→ **What you have to do**:
From the entries below, please gather each line containing the string "help".

→ **Material supplied**:
----

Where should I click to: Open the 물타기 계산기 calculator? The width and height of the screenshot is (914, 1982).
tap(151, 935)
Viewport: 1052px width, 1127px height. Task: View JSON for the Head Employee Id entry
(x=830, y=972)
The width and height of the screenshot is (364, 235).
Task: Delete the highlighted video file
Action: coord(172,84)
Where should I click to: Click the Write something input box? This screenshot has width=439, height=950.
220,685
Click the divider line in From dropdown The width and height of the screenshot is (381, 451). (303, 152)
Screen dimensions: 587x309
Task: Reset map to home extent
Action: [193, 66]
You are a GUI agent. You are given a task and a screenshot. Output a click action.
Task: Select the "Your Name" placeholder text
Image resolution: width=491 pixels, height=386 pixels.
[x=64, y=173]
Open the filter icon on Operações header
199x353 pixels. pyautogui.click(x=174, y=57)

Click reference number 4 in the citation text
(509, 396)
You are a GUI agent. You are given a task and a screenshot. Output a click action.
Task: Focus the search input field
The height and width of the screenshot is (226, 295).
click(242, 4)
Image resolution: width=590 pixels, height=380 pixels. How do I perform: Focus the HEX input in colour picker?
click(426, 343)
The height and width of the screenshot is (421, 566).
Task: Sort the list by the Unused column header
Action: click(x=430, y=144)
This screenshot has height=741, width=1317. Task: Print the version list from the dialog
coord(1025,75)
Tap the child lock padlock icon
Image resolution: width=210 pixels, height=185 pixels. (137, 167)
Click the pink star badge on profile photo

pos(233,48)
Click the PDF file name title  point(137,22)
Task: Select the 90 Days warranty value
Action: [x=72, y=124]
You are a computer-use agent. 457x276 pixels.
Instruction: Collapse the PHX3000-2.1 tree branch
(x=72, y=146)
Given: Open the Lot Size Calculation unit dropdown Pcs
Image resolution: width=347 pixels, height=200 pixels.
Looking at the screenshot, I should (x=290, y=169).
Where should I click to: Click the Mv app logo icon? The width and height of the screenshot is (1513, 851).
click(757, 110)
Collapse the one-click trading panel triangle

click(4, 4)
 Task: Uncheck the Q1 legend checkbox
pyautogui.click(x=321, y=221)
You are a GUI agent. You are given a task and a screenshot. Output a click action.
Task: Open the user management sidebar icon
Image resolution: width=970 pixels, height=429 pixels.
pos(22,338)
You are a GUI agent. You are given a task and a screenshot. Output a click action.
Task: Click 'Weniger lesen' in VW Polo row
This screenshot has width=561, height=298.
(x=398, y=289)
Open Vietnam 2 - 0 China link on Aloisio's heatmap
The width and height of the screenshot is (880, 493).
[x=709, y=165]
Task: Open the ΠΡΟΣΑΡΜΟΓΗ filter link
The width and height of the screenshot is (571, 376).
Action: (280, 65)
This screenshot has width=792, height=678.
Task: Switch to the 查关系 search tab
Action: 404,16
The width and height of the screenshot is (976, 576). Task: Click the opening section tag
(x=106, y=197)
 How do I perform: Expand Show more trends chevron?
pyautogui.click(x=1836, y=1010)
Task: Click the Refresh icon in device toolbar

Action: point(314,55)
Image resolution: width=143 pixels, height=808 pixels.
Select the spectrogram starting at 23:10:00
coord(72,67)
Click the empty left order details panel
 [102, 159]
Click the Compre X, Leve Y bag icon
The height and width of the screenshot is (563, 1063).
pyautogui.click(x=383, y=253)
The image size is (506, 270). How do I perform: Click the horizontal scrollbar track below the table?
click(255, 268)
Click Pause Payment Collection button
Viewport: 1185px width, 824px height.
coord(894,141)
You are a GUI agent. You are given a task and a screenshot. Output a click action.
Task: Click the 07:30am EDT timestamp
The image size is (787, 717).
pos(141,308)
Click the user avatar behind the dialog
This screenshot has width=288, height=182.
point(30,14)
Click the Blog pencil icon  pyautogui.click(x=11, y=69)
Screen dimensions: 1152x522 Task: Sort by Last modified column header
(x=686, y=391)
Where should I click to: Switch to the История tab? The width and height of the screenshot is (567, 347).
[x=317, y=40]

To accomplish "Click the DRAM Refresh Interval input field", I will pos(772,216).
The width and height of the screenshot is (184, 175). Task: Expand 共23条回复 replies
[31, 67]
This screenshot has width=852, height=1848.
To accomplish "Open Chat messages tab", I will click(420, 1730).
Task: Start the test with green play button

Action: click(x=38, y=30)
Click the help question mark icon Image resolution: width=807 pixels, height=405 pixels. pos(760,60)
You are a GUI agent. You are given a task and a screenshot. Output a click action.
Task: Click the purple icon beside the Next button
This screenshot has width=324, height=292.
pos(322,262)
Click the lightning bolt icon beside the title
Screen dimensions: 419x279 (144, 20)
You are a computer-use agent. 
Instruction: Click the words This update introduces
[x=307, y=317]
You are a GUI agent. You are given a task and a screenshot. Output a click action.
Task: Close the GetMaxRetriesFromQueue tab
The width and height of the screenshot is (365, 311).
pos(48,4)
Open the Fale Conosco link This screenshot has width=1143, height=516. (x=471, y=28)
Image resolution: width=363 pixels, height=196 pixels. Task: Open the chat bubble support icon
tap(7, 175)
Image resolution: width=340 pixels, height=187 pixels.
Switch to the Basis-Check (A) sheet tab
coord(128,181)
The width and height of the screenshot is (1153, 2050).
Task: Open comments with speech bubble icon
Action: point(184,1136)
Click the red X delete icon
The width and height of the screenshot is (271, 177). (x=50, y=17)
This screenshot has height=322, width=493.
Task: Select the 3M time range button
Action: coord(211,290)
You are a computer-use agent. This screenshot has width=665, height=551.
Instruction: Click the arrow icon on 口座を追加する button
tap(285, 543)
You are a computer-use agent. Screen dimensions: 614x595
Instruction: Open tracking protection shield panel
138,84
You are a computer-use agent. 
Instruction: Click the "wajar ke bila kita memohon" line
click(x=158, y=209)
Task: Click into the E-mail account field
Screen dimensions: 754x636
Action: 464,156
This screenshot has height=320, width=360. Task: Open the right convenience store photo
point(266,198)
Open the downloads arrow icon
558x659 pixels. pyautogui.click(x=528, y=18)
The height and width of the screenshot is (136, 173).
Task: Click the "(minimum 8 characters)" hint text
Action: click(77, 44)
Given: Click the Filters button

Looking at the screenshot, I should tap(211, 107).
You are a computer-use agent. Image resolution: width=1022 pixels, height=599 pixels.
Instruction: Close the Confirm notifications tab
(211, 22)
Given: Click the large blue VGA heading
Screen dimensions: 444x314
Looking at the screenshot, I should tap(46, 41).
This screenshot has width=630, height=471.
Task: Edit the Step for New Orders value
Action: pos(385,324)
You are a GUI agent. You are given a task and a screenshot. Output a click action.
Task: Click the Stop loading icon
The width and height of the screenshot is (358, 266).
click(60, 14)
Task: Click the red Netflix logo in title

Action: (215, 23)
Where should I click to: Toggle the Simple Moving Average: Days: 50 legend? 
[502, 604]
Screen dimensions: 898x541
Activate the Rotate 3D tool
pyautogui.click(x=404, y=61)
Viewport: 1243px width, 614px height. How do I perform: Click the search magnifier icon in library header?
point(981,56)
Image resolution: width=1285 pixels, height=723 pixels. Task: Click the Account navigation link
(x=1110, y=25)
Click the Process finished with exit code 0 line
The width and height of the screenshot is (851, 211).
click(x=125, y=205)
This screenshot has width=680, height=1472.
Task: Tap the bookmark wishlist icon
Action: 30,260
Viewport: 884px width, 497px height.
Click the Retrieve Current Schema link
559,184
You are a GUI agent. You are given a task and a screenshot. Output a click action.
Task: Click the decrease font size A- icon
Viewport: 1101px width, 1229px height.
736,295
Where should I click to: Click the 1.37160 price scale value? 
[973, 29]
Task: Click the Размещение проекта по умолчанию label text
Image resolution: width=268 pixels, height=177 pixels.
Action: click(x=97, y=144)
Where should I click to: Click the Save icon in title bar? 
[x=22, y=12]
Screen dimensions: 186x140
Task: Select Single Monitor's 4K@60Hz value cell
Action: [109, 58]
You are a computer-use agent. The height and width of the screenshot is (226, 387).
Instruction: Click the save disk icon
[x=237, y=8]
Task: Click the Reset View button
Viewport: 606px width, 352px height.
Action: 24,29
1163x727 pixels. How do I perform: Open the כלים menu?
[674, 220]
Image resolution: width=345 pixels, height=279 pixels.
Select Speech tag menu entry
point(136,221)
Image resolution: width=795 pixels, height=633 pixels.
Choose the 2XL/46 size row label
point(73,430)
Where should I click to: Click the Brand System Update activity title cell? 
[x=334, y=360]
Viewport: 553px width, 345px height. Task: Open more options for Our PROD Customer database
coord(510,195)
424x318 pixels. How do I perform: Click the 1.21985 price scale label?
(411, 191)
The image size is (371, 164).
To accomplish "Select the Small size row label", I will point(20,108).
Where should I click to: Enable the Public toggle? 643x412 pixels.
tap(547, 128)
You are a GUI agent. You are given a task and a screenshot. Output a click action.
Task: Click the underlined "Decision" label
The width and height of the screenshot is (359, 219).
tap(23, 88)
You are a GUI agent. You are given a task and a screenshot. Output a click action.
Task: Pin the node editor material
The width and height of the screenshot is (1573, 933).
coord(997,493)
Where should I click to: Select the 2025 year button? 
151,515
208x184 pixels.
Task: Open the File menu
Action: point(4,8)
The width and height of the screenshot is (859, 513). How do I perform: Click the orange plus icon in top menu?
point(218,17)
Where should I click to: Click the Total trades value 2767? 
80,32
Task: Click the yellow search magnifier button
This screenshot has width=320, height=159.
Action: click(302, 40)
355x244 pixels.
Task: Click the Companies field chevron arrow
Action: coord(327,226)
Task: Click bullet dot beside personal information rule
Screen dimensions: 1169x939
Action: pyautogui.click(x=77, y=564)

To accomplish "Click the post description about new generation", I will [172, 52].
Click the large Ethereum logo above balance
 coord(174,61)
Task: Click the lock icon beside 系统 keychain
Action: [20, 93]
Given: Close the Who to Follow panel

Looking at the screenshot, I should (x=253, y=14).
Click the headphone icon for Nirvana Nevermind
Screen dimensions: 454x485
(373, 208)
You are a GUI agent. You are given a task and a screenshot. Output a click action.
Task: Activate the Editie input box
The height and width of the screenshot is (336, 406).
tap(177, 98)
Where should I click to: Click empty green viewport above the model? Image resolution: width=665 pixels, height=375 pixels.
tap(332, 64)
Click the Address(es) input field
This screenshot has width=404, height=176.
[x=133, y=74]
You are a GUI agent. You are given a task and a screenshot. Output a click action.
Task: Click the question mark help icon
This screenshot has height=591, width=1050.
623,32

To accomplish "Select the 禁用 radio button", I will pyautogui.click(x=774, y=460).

----

→ **Answer section**:
Click the help question mark icon Image resolution: width=807 pixels, height=405 pixels. pos(760,60)
Task: Click the question mark help icon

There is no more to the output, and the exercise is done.